The My Lai comparison has been invoked quite a bit in recent days. "My Lai on the Euphrates?," asked the Guardian Unlimited. "Massacre in Iraq just like My Lai" said the Daily Telegraph. In the New York Times, Maureen Dowd called Haditha a "My Lai acid flashback." There are many more such examples.
But is the comparison legitimate? The My Lai massacre, as it has come to be known, refers to the killing of hundreds of Vietnamese civilians by U.S. soldiers on March 16, 1968, during the Vietnam War. What began as a "search and destroy" mission ended with the massacre of more than 300 apparently unarmed residents of My Lai, among them women, children, babies, and the elderly. Some were reportedly tortured and raped. The incident, notes PBS, "sent shockwaves through the U.S. political establishment, the military's chain of command, and an already divided American public."

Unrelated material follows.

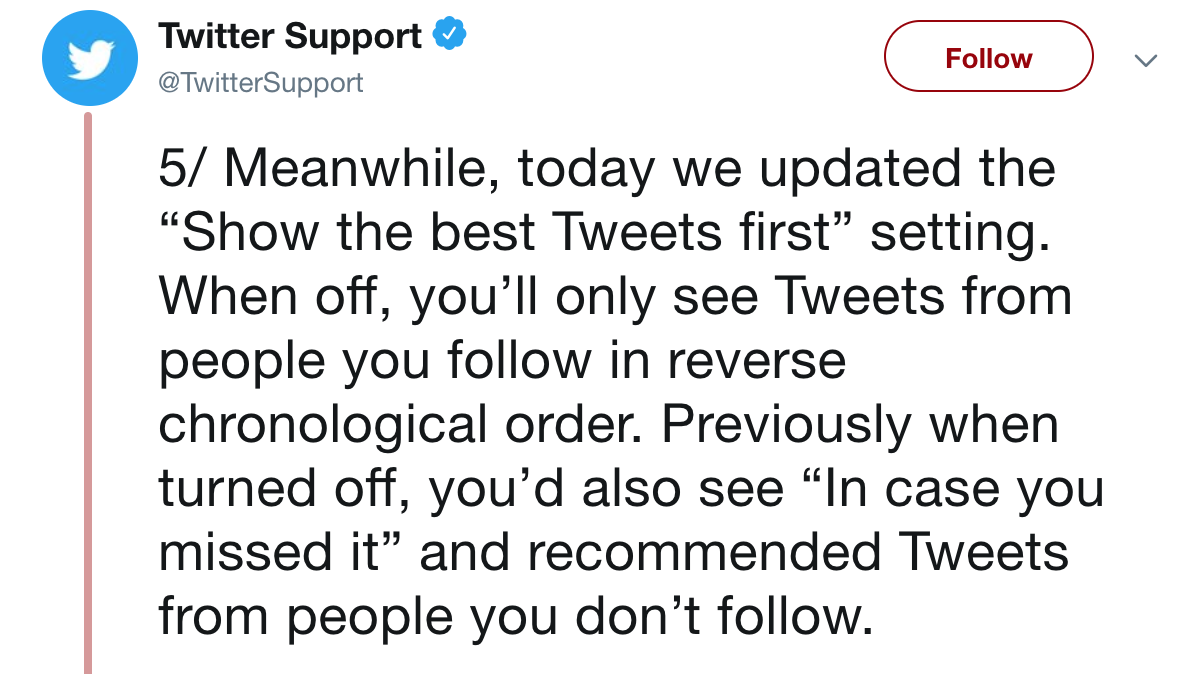Click the word "setting." in the tweet
Image resolution: width=1186 pixels, height=674 pixels.
[960, 233]
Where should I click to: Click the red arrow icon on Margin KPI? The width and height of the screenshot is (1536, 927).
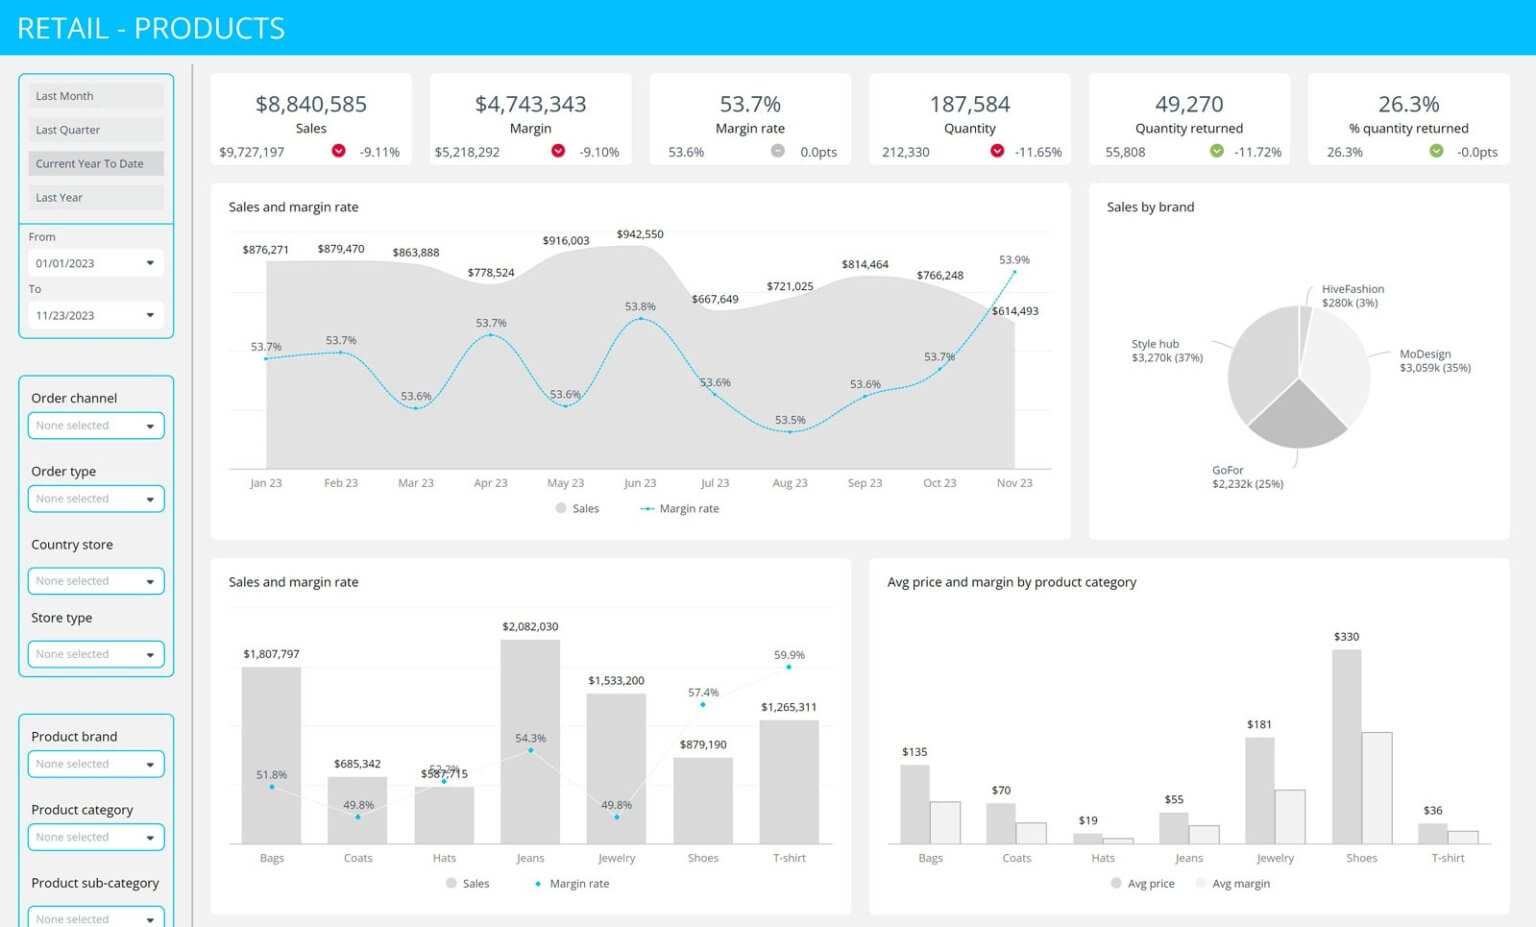click(557, 152)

There are some obvious similarities here, should the allegations in Haditha bear out, chief among them the fact that both incidents involved the massacre of apparently mostly unarmed innocents by an occupying U.S. military force. There is also the fact that both involved an apparent cover-up of the facts, and both are the types of incidents that can have a serious impact on public opinion, both in America and abroad.
There are also differences. For one, even if the worst of the allegations are true, this was not a massacre on the scale of My Lai. That does not lessen the horror, but it should also not go ignored. Bruce Kesler argues that the media is overreaching in making the comparison. "The only thing that seems pretty clear at this point is that it is definitely not, either by MSM imagination or reality, analogous to My Lai. There is no officer leadership of the Marines in the engagement, there is no command cover-up, there is no hint of purposeful rather than reactive action, the scale is far smaller."
Even if all that is true, does that mean the comparison is completely unfair? Not necessarily. But there are reasons for journalists to think twice before making it. Unless we are completely sure we have the full story from Haditha – and while it looks bad, the investigation is ongoing, and all the facts are not out at this point – bringing up My Lai seems to be jumping the gun to make a comparison that portrays the U.S. military in the worst possible light. There may come a time when it's useful to talk about Haditha as "the Iraqi My Lai," and there may not. But until we know more of the facts, I wonder if a little more restraint is in order.